------ Data shown

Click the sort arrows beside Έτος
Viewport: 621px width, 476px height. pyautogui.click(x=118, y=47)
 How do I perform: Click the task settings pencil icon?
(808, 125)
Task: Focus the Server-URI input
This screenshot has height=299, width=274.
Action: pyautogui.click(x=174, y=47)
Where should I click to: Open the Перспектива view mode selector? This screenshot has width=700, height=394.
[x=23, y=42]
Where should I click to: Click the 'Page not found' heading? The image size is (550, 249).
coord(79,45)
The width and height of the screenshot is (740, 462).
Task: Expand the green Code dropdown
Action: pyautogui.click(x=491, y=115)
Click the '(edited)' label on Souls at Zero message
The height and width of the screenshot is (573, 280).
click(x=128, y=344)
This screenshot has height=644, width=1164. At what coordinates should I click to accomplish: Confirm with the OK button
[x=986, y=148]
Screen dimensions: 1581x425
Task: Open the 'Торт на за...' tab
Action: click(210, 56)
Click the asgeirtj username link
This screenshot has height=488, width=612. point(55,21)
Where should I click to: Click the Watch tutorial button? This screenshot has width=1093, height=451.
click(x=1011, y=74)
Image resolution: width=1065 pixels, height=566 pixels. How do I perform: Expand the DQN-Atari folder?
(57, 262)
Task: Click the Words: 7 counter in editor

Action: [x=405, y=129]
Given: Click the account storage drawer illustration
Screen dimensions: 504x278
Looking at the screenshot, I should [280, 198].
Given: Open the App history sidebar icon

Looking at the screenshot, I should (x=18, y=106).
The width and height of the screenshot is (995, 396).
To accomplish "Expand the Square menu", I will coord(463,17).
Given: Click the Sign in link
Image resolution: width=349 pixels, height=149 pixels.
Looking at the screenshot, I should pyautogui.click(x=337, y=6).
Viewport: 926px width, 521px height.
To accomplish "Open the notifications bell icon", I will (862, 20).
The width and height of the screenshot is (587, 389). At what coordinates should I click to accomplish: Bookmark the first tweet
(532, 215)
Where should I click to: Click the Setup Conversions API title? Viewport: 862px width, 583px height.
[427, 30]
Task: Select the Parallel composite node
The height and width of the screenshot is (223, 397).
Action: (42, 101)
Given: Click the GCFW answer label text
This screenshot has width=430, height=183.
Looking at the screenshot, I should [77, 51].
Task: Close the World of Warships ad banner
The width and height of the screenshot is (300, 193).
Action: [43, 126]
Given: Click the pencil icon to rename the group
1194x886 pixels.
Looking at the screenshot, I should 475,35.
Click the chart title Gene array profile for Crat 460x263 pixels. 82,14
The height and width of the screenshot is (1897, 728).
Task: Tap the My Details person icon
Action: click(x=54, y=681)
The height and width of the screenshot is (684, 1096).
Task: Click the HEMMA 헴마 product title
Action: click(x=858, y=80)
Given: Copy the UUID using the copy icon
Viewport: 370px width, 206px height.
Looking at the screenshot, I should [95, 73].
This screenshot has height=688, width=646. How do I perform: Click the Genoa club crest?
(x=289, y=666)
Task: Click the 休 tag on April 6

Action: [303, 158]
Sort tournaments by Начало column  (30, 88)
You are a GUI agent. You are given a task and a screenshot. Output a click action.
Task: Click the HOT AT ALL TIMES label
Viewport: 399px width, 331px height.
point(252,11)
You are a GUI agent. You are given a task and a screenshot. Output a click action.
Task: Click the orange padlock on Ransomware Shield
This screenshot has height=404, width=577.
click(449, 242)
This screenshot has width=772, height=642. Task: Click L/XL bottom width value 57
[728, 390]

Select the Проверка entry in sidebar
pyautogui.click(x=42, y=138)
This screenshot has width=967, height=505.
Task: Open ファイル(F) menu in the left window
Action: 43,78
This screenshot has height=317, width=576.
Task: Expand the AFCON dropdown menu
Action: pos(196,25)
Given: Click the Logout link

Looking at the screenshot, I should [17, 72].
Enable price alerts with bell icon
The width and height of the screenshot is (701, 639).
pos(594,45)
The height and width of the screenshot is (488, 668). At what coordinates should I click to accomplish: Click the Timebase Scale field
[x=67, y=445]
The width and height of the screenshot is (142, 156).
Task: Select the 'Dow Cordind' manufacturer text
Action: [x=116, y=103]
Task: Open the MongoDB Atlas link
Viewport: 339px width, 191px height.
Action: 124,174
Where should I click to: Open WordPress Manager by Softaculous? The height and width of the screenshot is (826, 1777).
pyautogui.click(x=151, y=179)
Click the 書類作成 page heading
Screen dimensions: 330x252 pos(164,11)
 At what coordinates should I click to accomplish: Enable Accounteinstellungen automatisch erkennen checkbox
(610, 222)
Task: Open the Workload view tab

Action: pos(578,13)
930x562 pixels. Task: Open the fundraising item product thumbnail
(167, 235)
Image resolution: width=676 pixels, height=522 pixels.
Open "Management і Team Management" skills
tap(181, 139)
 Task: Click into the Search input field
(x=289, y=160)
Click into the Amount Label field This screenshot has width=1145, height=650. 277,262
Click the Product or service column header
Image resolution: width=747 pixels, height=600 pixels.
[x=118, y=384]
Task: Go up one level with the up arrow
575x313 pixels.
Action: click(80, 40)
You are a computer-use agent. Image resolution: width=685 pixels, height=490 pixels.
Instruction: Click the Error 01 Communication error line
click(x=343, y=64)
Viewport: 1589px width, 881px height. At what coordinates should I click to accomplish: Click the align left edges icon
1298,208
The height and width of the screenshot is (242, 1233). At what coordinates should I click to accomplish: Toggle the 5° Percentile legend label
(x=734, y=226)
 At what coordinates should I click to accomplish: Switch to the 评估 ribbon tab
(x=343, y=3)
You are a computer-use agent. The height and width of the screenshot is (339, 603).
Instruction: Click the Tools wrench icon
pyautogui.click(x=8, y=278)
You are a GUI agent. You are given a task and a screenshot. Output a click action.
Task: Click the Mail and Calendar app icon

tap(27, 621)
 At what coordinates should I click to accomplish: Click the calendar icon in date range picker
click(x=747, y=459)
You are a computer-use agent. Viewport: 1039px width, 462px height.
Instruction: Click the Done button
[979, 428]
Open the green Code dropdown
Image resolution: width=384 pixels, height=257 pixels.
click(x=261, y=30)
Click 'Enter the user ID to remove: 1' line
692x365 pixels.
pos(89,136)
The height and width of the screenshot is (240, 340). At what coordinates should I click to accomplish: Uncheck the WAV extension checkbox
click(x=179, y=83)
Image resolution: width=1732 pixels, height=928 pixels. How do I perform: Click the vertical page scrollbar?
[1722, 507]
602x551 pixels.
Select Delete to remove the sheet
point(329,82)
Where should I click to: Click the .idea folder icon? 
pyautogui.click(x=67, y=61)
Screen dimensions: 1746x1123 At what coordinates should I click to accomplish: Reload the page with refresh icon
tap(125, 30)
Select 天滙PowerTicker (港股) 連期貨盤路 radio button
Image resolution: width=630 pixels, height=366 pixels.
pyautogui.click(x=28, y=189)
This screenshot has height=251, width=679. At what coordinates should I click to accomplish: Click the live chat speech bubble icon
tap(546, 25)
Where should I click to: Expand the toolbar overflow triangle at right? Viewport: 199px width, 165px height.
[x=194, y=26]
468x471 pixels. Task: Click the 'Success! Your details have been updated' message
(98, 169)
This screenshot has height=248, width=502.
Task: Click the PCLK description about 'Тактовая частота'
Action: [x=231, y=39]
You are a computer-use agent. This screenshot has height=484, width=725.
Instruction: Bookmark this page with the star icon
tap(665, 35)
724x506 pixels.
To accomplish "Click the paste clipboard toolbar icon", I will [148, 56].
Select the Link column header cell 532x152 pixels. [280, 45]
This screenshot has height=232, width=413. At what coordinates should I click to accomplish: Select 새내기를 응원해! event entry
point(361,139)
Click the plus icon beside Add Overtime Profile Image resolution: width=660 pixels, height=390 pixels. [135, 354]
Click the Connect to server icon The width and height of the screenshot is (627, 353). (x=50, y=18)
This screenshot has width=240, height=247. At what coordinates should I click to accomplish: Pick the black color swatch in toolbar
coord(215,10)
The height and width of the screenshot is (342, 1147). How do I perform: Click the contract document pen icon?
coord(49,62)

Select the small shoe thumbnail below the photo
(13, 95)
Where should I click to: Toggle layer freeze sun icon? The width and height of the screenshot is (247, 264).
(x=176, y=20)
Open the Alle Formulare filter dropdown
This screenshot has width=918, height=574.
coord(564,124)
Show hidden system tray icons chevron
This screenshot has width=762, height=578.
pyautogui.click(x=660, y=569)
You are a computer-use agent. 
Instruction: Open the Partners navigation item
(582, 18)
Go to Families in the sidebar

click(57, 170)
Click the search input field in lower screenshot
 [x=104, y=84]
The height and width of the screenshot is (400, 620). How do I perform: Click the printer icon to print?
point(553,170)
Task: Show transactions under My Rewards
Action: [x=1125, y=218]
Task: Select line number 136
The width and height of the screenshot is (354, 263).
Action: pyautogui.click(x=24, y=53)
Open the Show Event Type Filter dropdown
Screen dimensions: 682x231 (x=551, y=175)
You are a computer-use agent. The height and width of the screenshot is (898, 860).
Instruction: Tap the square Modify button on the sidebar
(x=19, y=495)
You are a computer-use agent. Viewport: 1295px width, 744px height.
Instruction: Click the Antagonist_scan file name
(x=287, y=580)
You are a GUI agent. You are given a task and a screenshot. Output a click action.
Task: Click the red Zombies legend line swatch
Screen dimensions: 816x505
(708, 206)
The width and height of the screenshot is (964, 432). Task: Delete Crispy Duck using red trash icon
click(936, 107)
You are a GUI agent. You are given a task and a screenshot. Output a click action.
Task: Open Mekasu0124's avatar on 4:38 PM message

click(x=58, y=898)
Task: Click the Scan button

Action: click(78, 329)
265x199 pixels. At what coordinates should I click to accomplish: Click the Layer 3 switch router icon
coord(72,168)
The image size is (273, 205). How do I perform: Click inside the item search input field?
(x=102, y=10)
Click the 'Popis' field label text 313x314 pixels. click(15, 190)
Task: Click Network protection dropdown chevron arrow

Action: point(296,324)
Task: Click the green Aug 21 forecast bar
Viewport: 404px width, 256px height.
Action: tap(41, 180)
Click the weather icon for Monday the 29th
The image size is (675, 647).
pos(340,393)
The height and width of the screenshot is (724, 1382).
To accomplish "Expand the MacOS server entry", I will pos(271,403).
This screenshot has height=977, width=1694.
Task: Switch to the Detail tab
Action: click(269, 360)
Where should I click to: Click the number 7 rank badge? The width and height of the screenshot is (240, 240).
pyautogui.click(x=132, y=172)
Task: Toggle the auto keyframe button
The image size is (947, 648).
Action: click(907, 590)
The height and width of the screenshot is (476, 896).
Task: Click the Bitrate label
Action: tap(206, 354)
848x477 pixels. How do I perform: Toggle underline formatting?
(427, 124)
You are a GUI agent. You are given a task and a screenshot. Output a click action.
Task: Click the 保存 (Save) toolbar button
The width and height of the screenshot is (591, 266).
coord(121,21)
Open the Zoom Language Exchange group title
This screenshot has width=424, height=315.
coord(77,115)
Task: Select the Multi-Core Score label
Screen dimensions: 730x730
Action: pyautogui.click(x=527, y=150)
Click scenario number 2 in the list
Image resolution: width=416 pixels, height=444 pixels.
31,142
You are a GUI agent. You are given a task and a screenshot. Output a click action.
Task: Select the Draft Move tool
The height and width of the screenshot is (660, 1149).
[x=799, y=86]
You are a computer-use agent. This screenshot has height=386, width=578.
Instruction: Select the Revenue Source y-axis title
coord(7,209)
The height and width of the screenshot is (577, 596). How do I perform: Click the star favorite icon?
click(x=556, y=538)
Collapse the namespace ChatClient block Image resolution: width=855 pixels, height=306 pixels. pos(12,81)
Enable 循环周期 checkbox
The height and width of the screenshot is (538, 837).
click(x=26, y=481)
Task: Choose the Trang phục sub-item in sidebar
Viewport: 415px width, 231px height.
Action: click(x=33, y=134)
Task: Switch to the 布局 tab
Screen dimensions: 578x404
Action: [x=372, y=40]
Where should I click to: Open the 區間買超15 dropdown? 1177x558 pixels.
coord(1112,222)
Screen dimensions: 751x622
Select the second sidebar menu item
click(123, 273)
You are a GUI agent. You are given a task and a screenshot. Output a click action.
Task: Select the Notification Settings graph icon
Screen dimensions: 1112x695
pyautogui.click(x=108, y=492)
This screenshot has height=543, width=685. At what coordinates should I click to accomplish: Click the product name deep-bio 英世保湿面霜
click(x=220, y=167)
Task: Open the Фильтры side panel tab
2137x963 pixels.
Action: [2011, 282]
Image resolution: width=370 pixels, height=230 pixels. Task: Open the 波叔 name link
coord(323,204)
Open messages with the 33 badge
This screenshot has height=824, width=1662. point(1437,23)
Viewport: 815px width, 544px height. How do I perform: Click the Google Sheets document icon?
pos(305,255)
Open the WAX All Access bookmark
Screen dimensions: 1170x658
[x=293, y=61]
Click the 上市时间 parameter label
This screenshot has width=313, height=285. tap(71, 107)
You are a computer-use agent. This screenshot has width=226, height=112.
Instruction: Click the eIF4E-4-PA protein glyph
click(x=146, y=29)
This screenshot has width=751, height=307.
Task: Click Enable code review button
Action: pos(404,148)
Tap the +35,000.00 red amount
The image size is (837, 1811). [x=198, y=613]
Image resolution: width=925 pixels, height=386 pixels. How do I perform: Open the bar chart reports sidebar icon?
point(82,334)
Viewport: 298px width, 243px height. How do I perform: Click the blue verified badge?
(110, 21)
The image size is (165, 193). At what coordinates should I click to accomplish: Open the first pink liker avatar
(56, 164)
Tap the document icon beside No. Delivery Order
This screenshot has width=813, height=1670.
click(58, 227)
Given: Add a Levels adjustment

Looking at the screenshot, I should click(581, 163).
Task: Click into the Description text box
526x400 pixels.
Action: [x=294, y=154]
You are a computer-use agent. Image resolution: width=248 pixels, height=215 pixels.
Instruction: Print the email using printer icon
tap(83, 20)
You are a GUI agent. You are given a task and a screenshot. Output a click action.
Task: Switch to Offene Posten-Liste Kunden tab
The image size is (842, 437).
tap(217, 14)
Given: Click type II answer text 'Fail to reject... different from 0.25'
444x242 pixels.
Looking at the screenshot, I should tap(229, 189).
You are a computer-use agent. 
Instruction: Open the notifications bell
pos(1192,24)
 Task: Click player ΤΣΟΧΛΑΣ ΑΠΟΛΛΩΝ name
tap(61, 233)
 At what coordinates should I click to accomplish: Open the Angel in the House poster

------------

Your assignment: The lines to return are those in the material above that hold "answer".

Your response:
Given: Click the GCFW answer label text
Given: Click type II answer text 'Fail to reject... different from 0.25'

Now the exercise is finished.